No one person could change all that, and not all the changes are complete. But a few powerful figures gave gay individuals the confidence they needed to stop lying, and none understood how his public role could affect private lives better than Milk. Relentless in pursuit of attention, Milk was often dismissed as a publicity whore. "Never take an elevator in city hall," he told his last boyfriend in a typical observation. The marble staircase afforded a grander entrance.
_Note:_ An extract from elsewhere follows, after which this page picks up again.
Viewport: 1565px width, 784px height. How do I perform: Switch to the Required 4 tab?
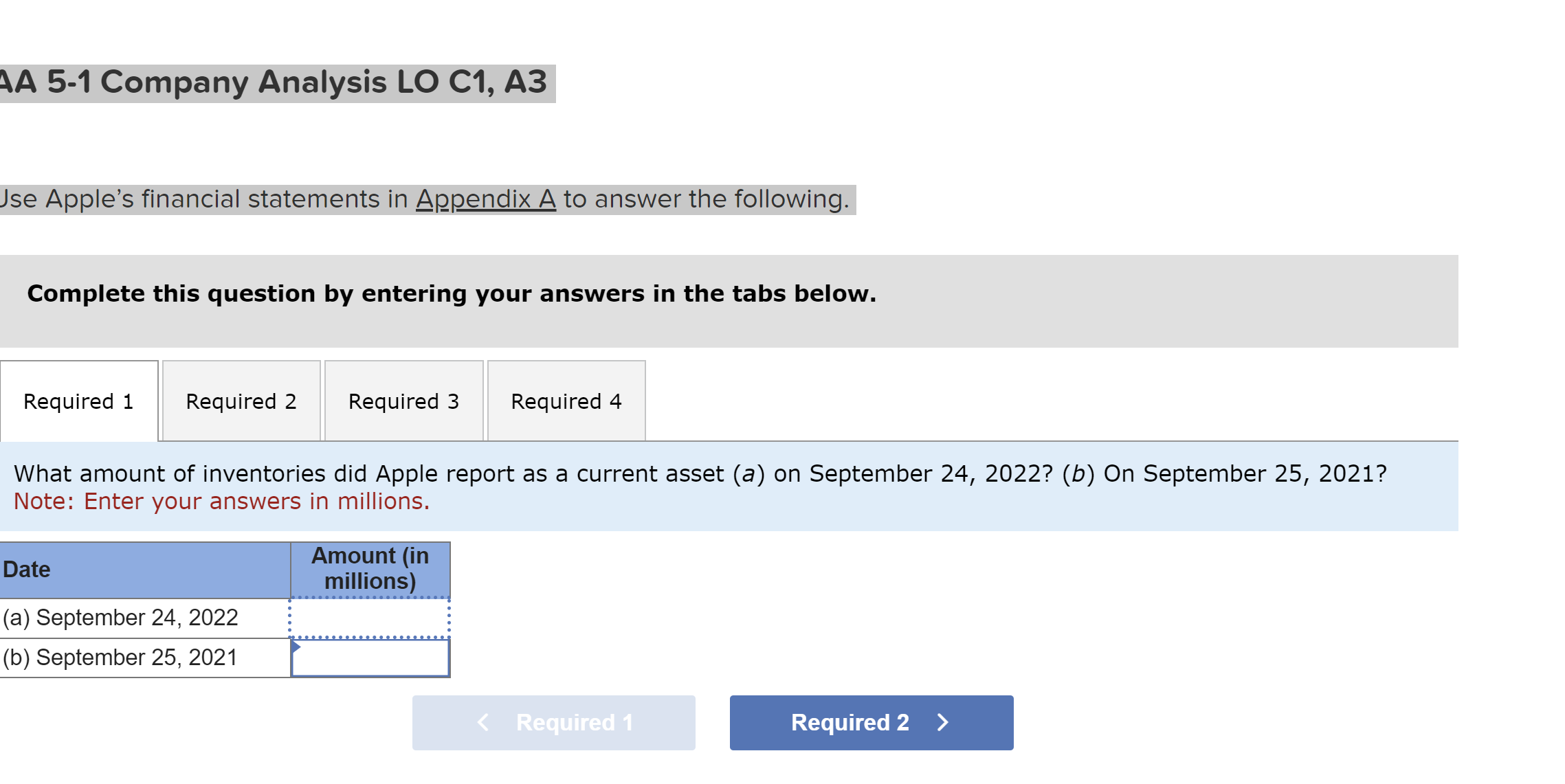click(566, 401)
But there was method to the megalomania. Milk knew that the root cause of the gay predicament was invisibility. Other gay leaders of the day obedient folks who toiled quietly for a hostile Democratic Party thought it more important to work with straight allies who could, it was thought, more effectively push for political rights. Milk suspected emotional trauma was gays' worst foe particularly for those in the closet, who probably still constitute a majority of the gay world. That made the election of an openly gay person, not a straight ally, symbolically crucial. "You gotta give them hope," Milk always said.
As supervisor, Milk sponsored only two laws predictably, one barring anti-gay discrimination, and, less so, a law forcing dog owners to clean pets' messes from sidewalks. He lobbied for the latter with a staged amble through a park that ended with his stepping in it. Editors loved the little item, as Milk knew they would, and he explained the stunt this way: "All over the country, they're reading about me, and the story doesn't center on me being gay. It's just about a gay person who is doing his job."
Realizing one is gay is usually cause for terror, or at least mortification, but Milk felt too great a sense of entitlement to let either emotion prevail. Born to a successful retail-clothing family on New York's Long Island, Milk was a popular high school athlete and jokester. According to the biography "The Mayor of Castro Street" by Randy Shilts, Milk had no trouble recognizing his desires; as a boy he would venture to a gay section of Central Park, where in 1947 he was arrested for doffing his shirt (he was 17). The experience didn't radicalize him, though. Milk served in the Korean War and returned to Manhattan to become a Wall Street investment banker.